Ten tomik jest znakomity. Prosty w swojej dykcji, ale zmuszający nas do lektury wnikliwej, bowiem te wiersze nazwałbym introwertycznymi. Wszystko tu dzieje się we „wnętrzu egzystencjalnym”. Gdzieś obok nas – jak zwykle – toczy się codzienność, ale to nie ona jest bohaterką tych wierszy.
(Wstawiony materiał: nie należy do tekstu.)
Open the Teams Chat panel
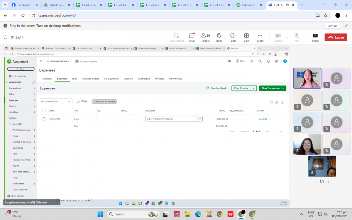352x220 pixels. 192,37
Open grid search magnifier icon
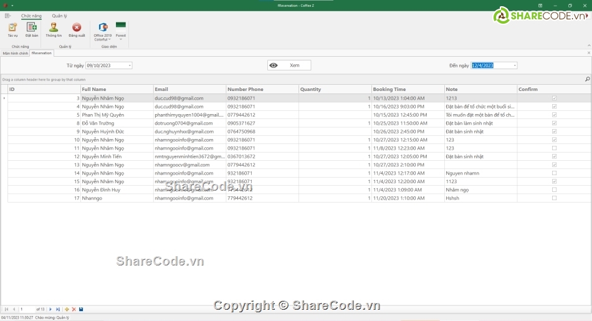Screen dimensions: 592x321 [x=587, y=79]
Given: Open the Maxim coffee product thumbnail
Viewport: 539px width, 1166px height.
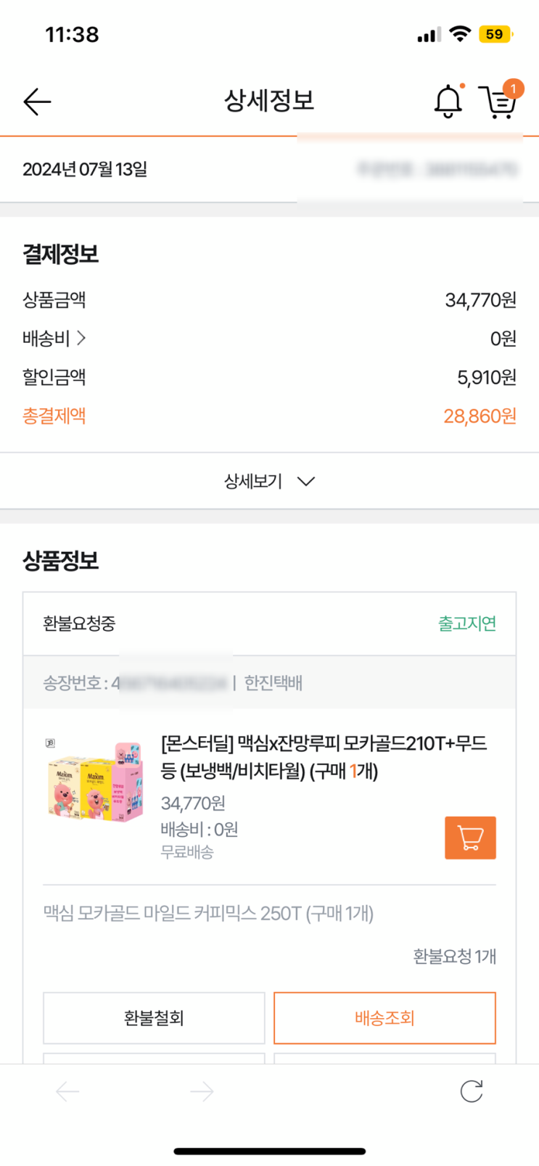Looking at the screenshot, I should tap(94, 782).
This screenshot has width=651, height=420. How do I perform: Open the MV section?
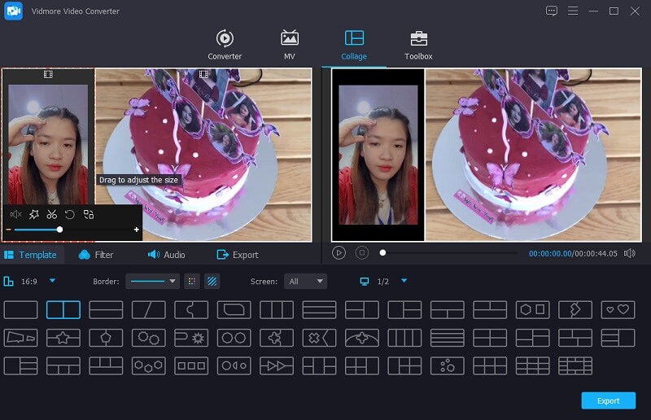(289, 46)
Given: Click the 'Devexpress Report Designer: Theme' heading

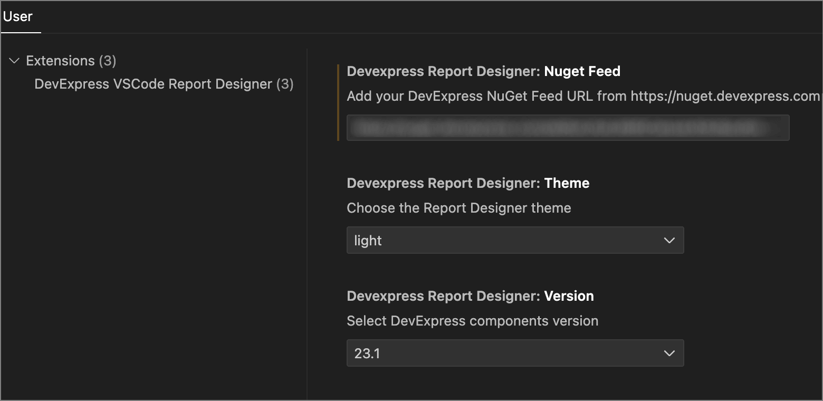Looking at the screenshot, I should pos(467,183).

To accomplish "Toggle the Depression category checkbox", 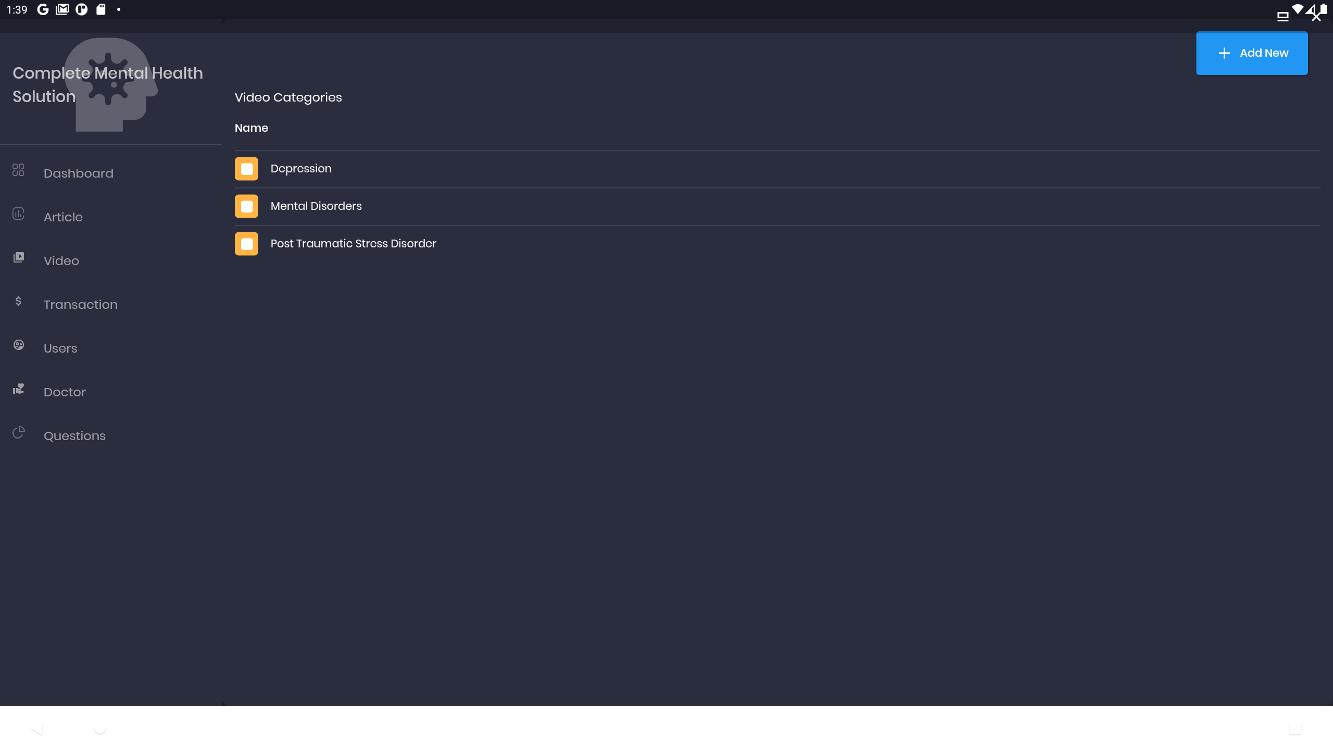I will click(246, 169).
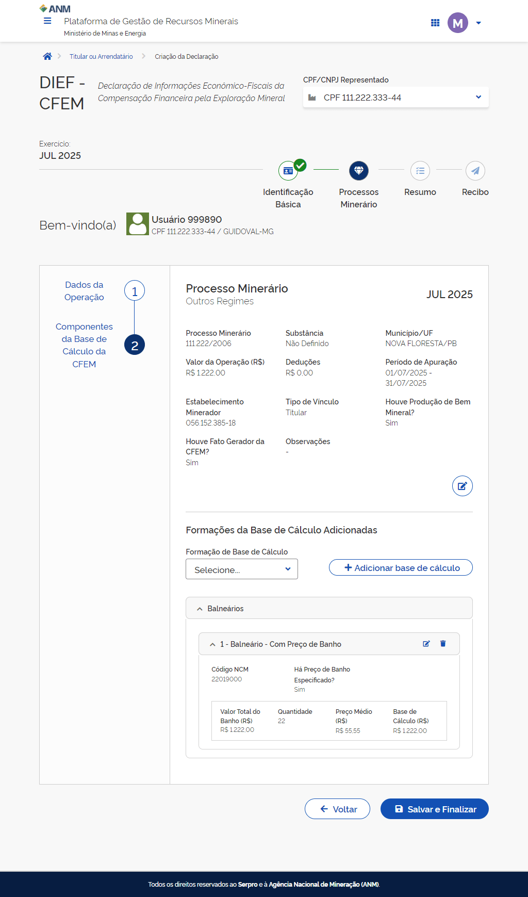Viewport: 528px width, 897px height.
Task: Select the Processos Minerário diamond icon
Action: pyautogui.click(x=359, y=171)
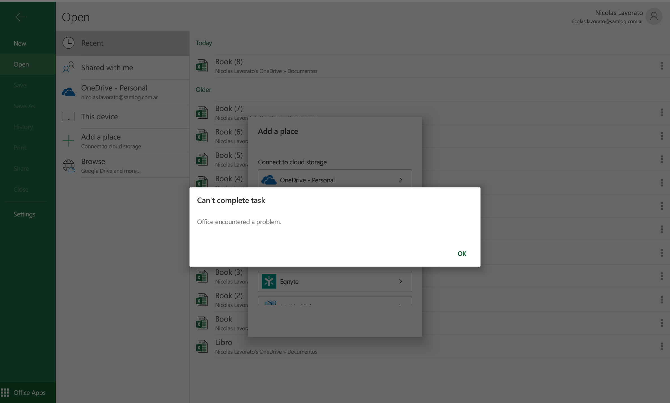This screenshot has width=670, height=403.
Task: Select the Settings menu item
Action: (x=25, y=214)
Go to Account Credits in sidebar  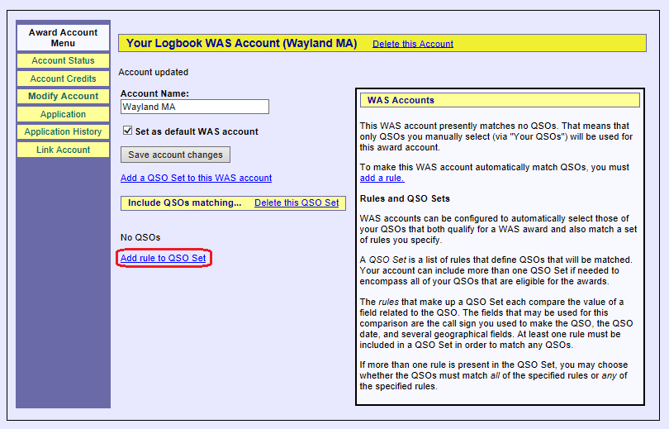point(63,79)
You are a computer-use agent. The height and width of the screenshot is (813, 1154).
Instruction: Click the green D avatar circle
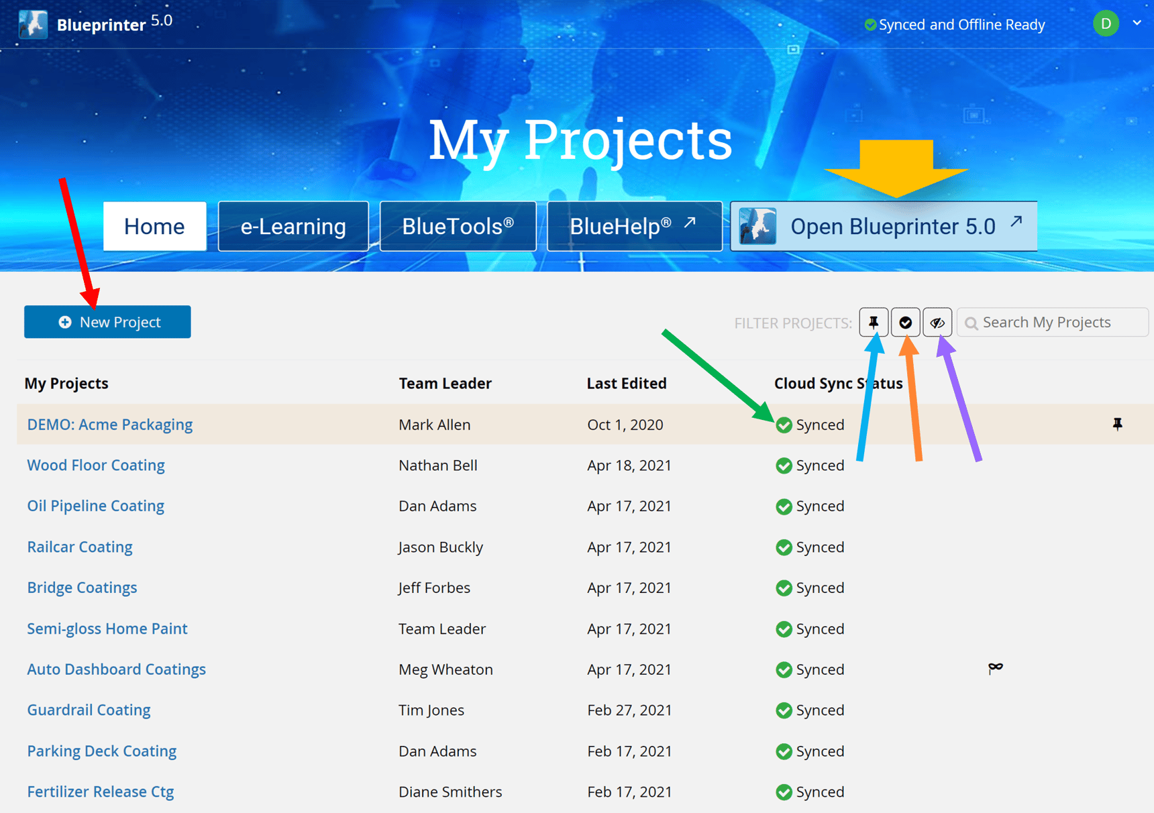pyautogui.click(x=1106, y=23)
Kiedy odwracamy na drugą stronę „monetę” naszego istnienia, to tam toczy się świat własny i niepowtarzalny.
Leszek Żuliński
Kształty
Moja ręka wydłużyła się
o sto dwadzieścia centymetrów
Roztrącam krzyki ludzi
bez ciał
Buty rozpoznają ulice
po kształcie kostek brukowych
Tylko one są
człekokształtne
Formes
Mon bras se rallongea
de cent vingt centimètres
Je disperse les cris des gens
sans corps
Mes chaussures reconnaissent les chemins
à la forme des pavés
Seuls ces derniers
ont une forme humaine
Biel
Dotykam odprysków lakieru
na białej lasce
Urywa się brzeg
Przestrzeń milczy
Tylko chmury krzyczą
błyskawicami
Pazury orzą skórę
Zlizuję deszcz i krew
Blancheur
Je palpe des éclats de vernis
sur une canne blanche
Le rivage se brise
L’espace demeure muet
Seuls les nuages hurlent
des éclairs
Les griffes labourent ma peau
Je lèche la pluie et le sang
Piękna
Rozsypały się kolory
Sznuruję buty na czarno
Sadzę w głowie cebulki
Włosy zaplatam w ścieżki
Obiecałeś pokazać mi zapach barw
Oglądam dłońmi orchidee
A ty wciąż powtarzasz
że jestem piękna jak one
Belle
Les couleurs se dispersèrent
Je lasse mes chaussures en noir
Plante des racines dans ma tête
Tresse mes cheveux en sentiers
Tu as promis de me montrer l’odeur des couleurs
Je regarde les orchidées avec mes mains
Et toi, tu ne cesses de répéter
que je suis belle comme elles
Yolanda Podejma-Eloyanne, urodzona w Laskach gdzie pozostała część jej duszy. Od 40 lat paryżanka. Matka dwóch wspaniałych córek. Prawniczka z wykształcenia. Poetka, malarka i podróżniczka z zamiłowania. Zauroczona Amazonią i Karaibami dokąd często powraca.